A pandemia tem responsabilização política difusa e isso pode ser crucial para impedir o avanço do processo de impeachment de Bolsonaro

A crise provavelmente não será calamitosa, mas Bolsonaro terá que encontrar alguma maneira de substituir o auxílio emergencial da pandemia (Alan Santos/PR/Reuters)
KS

Karina Souza

Publicado em 22 de janeiro de 2021 às 18h21.

Última atualização em 23 de janeiro de 2021 às 14h59.

A elite intelectual do país animou-se, nos últimos dias, com a possibilidade de o presidente Jair Bolsonaro (sem partido) sofrer processo de impeachment. Dois fatores contribuem para isso: a saída de Donald Trump do poder, que enfraquece líderes semelhantes a ele, e o patrocínio, pelo presidente e o Ministério da Saúde, de um remédio que tem ineficácia comprovada contra a covid-19. Há um bom argumento a ser feito de que recomendar cloroquina é suficientemente grave para implicar crime de responsabilidade. E as digitais de Bolsonaro nisso estão mais evidentes do que Dilma Rousseff (PT) e suas pedaladas fiscais.

Mas a pesquisa Exame/Ideia divulgada hoje joga água fria nessa ideia. A popularidade de Bolsonaro está em queda. 45% dos brasileiros consideram seu governo péssimo. O pico foi 50%, em junho de 2020. 27% acham o desempenho de Bolsonaro é bom ou ótimo. O recorde de desaprovação dado pelos dois últimos presidentes – Michel Temer, MDB, com 4% e Dilma Rousseff com 5% - mostra que Bolsonaro ainda precisa despencar muito para passar aperto.

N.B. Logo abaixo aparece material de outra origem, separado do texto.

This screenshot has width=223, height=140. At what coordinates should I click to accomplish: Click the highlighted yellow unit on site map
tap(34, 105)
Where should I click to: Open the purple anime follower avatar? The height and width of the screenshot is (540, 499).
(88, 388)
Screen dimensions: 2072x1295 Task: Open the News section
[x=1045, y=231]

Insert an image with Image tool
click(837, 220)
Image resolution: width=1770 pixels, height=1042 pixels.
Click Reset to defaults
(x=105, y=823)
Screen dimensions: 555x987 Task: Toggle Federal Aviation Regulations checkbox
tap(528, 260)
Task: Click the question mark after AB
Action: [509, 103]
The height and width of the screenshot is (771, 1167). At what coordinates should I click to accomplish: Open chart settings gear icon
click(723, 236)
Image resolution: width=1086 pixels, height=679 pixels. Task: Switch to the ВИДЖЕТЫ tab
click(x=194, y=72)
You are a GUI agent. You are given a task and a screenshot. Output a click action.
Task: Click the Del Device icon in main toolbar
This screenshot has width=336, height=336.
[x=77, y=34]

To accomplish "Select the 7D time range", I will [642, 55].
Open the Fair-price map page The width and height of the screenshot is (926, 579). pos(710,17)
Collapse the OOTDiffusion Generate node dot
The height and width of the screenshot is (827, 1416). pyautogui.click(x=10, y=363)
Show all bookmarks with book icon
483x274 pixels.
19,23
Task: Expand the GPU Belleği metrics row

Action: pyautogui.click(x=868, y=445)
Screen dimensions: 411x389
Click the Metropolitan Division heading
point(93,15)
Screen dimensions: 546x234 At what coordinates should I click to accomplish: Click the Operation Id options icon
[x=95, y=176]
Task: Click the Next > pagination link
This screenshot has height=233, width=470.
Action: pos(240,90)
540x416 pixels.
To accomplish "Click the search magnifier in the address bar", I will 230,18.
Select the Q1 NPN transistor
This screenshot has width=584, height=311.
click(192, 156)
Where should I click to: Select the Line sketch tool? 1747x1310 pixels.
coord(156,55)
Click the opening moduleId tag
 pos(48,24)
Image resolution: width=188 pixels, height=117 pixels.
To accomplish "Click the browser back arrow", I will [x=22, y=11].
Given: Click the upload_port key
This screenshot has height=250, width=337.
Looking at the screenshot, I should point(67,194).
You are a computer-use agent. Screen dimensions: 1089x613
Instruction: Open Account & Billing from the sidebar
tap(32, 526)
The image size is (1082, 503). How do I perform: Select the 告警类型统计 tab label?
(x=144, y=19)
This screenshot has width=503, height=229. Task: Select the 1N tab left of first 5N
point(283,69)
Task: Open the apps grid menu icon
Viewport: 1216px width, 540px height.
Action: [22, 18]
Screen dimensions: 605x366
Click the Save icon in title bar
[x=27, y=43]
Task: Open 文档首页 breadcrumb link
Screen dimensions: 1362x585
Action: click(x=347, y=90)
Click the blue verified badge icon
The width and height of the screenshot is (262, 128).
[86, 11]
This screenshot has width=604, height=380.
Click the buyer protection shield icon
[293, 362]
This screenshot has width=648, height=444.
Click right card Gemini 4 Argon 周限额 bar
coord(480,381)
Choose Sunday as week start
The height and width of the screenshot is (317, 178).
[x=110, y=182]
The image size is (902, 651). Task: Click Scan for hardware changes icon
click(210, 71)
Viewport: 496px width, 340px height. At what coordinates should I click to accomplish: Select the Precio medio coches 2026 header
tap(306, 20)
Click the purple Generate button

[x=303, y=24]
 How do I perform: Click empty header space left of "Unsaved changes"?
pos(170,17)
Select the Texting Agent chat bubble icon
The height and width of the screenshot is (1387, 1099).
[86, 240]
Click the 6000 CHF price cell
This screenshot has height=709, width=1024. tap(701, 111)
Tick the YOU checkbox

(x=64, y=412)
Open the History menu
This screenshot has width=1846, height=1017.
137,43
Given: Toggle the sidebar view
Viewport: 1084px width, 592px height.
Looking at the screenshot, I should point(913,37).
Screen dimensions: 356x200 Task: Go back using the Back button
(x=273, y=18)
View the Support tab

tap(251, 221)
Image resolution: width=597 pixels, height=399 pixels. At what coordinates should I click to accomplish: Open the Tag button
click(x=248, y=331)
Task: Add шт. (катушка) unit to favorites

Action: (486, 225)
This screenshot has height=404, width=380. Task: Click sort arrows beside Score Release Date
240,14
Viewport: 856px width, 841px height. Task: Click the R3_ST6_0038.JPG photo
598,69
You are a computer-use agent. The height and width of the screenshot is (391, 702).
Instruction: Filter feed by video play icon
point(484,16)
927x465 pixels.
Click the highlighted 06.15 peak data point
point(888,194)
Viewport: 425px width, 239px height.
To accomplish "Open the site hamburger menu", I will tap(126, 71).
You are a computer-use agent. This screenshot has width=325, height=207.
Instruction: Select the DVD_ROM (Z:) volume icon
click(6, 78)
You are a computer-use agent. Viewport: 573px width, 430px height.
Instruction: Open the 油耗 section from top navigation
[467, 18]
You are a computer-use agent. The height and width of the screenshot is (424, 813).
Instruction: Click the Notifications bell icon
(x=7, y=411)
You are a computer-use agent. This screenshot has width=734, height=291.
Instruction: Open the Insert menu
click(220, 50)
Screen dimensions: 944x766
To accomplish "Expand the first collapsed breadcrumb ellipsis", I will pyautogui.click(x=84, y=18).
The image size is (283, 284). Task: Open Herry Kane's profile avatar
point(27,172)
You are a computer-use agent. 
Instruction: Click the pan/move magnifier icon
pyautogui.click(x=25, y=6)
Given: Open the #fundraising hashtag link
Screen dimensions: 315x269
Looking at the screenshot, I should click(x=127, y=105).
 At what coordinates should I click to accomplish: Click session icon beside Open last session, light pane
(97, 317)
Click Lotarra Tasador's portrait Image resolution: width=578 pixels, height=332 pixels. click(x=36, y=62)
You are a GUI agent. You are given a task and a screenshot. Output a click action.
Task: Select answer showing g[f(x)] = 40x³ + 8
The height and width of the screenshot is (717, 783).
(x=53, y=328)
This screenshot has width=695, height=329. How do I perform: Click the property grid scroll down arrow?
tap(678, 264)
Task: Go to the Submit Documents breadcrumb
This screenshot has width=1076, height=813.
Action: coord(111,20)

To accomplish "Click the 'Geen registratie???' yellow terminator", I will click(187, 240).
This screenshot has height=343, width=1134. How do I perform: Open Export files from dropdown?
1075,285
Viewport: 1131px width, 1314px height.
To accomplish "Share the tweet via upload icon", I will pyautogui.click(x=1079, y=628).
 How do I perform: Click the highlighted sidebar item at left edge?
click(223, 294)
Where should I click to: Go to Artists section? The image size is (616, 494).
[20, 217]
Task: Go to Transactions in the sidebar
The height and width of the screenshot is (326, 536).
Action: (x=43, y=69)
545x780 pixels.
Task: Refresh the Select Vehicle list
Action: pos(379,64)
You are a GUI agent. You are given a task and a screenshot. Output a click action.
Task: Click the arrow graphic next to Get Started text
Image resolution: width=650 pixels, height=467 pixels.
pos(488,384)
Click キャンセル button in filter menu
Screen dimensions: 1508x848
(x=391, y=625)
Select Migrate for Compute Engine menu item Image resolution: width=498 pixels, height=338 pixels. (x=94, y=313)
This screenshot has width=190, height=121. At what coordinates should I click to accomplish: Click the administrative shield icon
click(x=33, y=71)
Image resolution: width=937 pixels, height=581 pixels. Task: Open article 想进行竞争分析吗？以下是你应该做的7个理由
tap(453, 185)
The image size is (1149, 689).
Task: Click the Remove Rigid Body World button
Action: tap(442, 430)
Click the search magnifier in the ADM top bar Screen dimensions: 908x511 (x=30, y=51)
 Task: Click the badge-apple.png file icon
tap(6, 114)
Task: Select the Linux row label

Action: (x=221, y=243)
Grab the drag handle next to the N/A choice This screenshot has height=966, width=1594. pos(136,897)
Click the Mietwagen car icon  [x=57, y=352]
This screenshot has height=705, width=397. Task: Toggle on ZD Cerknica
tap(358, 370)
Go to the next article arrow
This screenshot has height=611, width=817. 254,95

Dessa maneira, dificilmente se atingirá o tipo de mobilização popular contra o presidente é uma das quatro condições necessárias, segundo o cientista político Aníbal Pérez-Liñan, para que o processo de impeachment seja aberto. Panelaços pontuais são relevantes, mas não bastam. (O livro de Pérez-Liñan é “Presidential Impeachment and the New Political Instability in Latin America”, publicado pela Cambridge University Press em 2007.)

As outras três condições são: crise econômica, escândalo (especialmente de corrupção) e um Legislativo hostil ao presidente. Este último fator foi o que salvou Michel Temer, que soube como poucos gerenciar sua coalizão na Câmara dos Deputados.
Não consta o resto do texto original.